27 Maj 2014, 22:01
Wariującą elektronika
Mam Outlandera od 2,5 roku (rocznik 2010, 2,0 Deasel). Od samym początku borykałem się z problemem z elektroniką.
Mianowicie:
- nagle cała elektronika samochodu zaczyna wariować
- mrugają różne lampki kontrolne na głównym panelu
- wyświetlacz komputera kolejno pokazuje komunikaty awaryjne (problem z światłami, problem z hamulcami, otwarta klapa silnika…) słychać dość głośne tykanie pod tablicą z zegarami
- obrotomierz czasami drga w rytm trykania ale same obroty auta są stabilne
- podczas tej akcji nie jestem w stanie włączyć czegokolwiek – nawet świateł awaryjnych
Całe zajście trwa przeważnie kilka sekund i wszystko wraca do normy – raz zdarzyło się iż auto uspokoiło się dopiero po zatrzymaniu i wyłączeniu zapłonu.

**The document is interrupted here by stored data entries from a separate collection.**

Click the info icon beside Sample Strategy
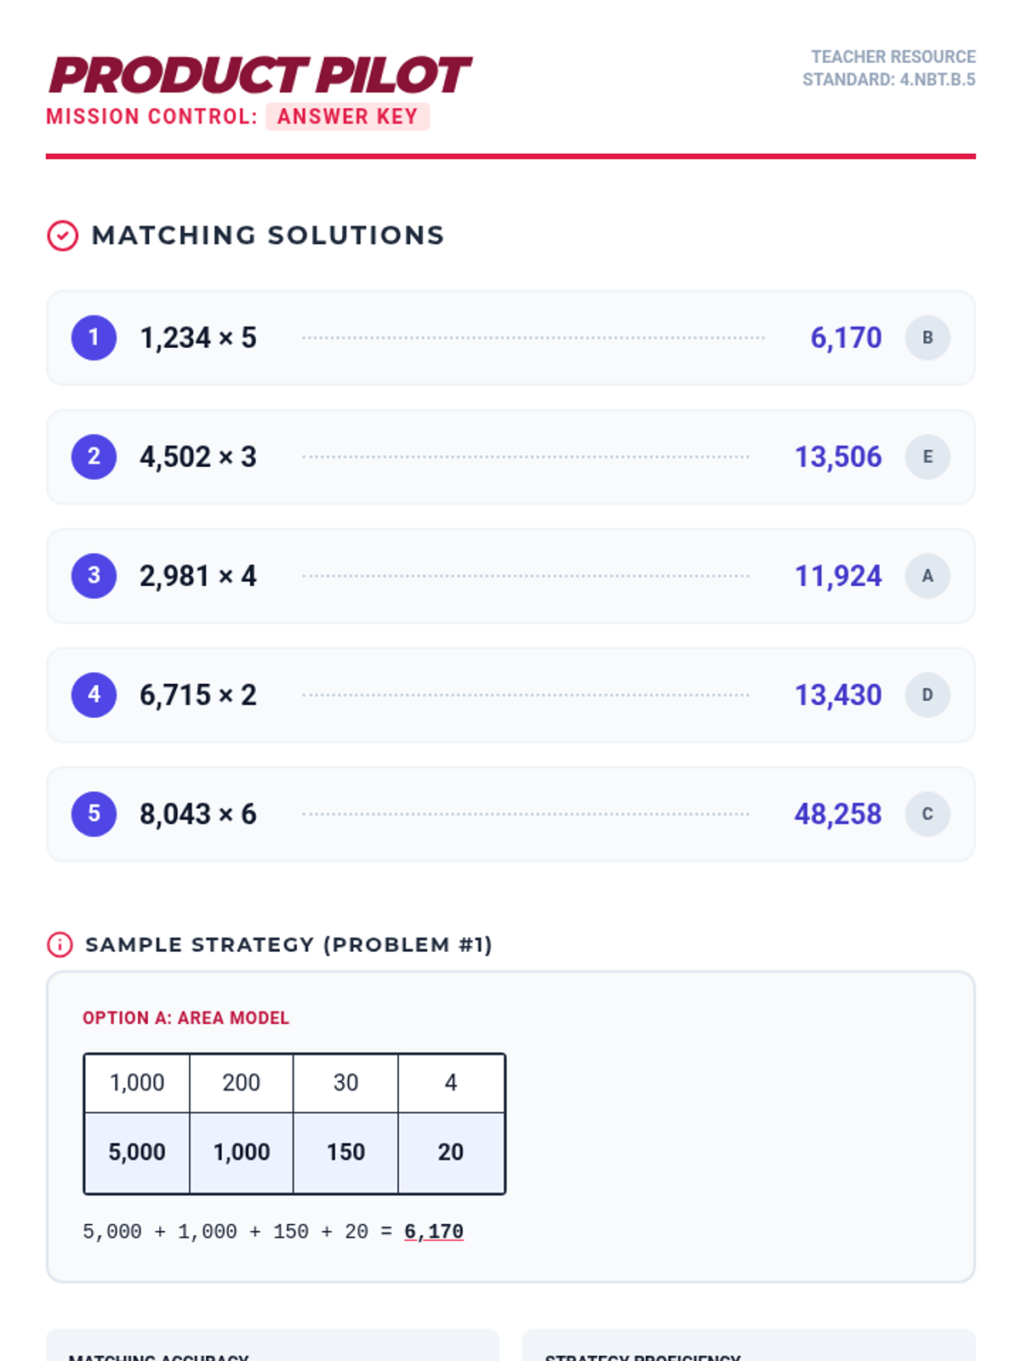The image size is (1021, 1361). click(60, 944)
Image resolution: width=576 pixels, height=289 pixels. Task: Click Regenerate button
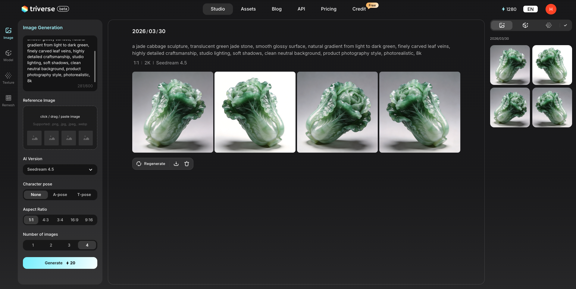[x=151, y=164]
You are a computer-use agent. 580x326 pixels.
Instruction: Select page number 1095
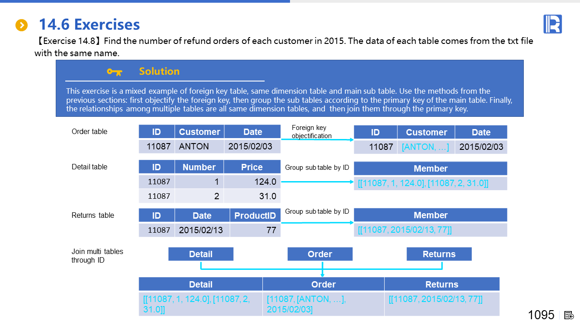(541, 315)

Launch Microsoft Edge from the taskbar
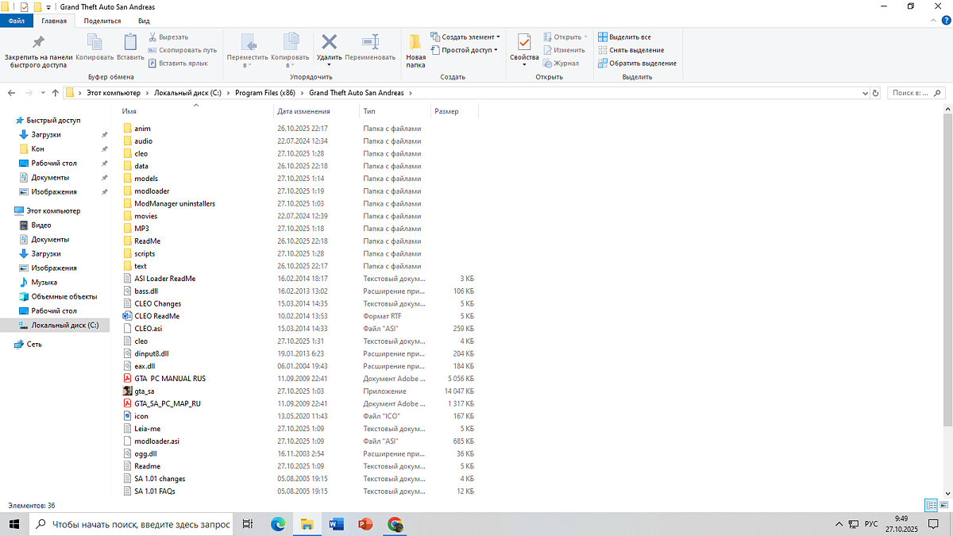[278, 524]
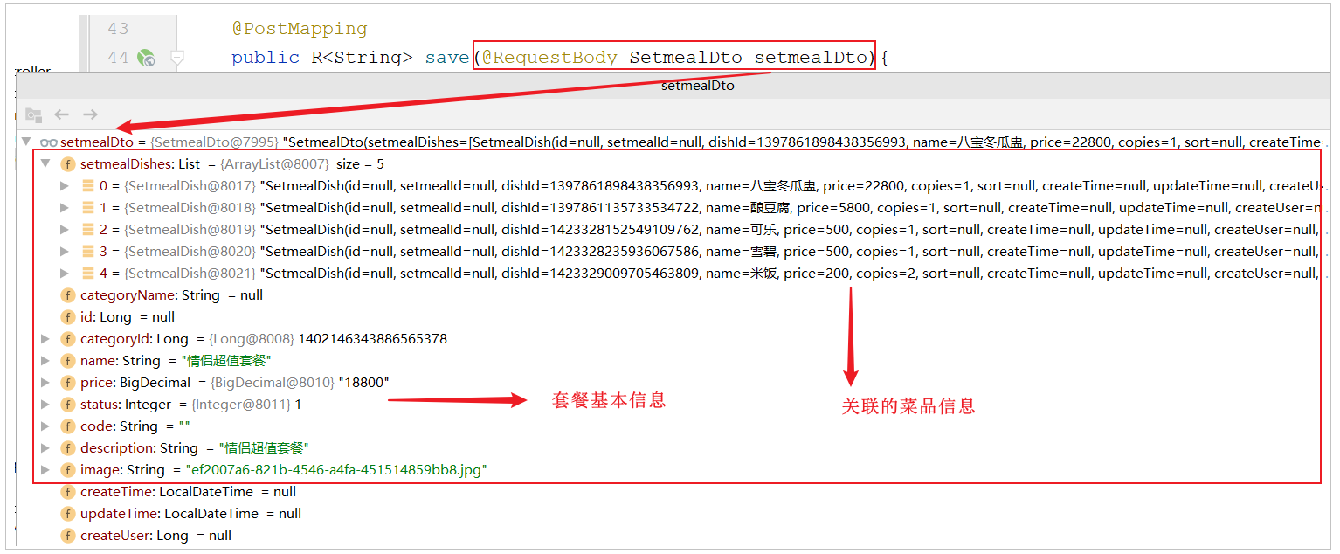Collapse the setmealDishes list node

pyautogui.click(x=46, y=164)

Oczywiście z problemem byłem w ASO i tam panowie na kolejnych wizytach:
1. Wymienili centralkę alarmu
2. Rozebrali plastiki, podobno znaleźli nie dokręconą masę i ją uziemili
3. Znaleźli wadliwy przekaźnik który wymienili
4. Za radą centrali Mitsu Poland wymieniono stacyjkę
Ale po pół roku problem tydzień temu znów się pojawił. Auto na trasie zwariowało jak kiedyś.
Czy ktoś spotkał się z tym problemem? Lub może coś poradzić bo ASO póki co działa na zasadzie eliminowania podejrzanych elementów i nie mają pojęcia co może być przyczyną.
A może zna ktoś jakiegoś super elektronika/elektryka samochodowego z okolic Trójmiasta?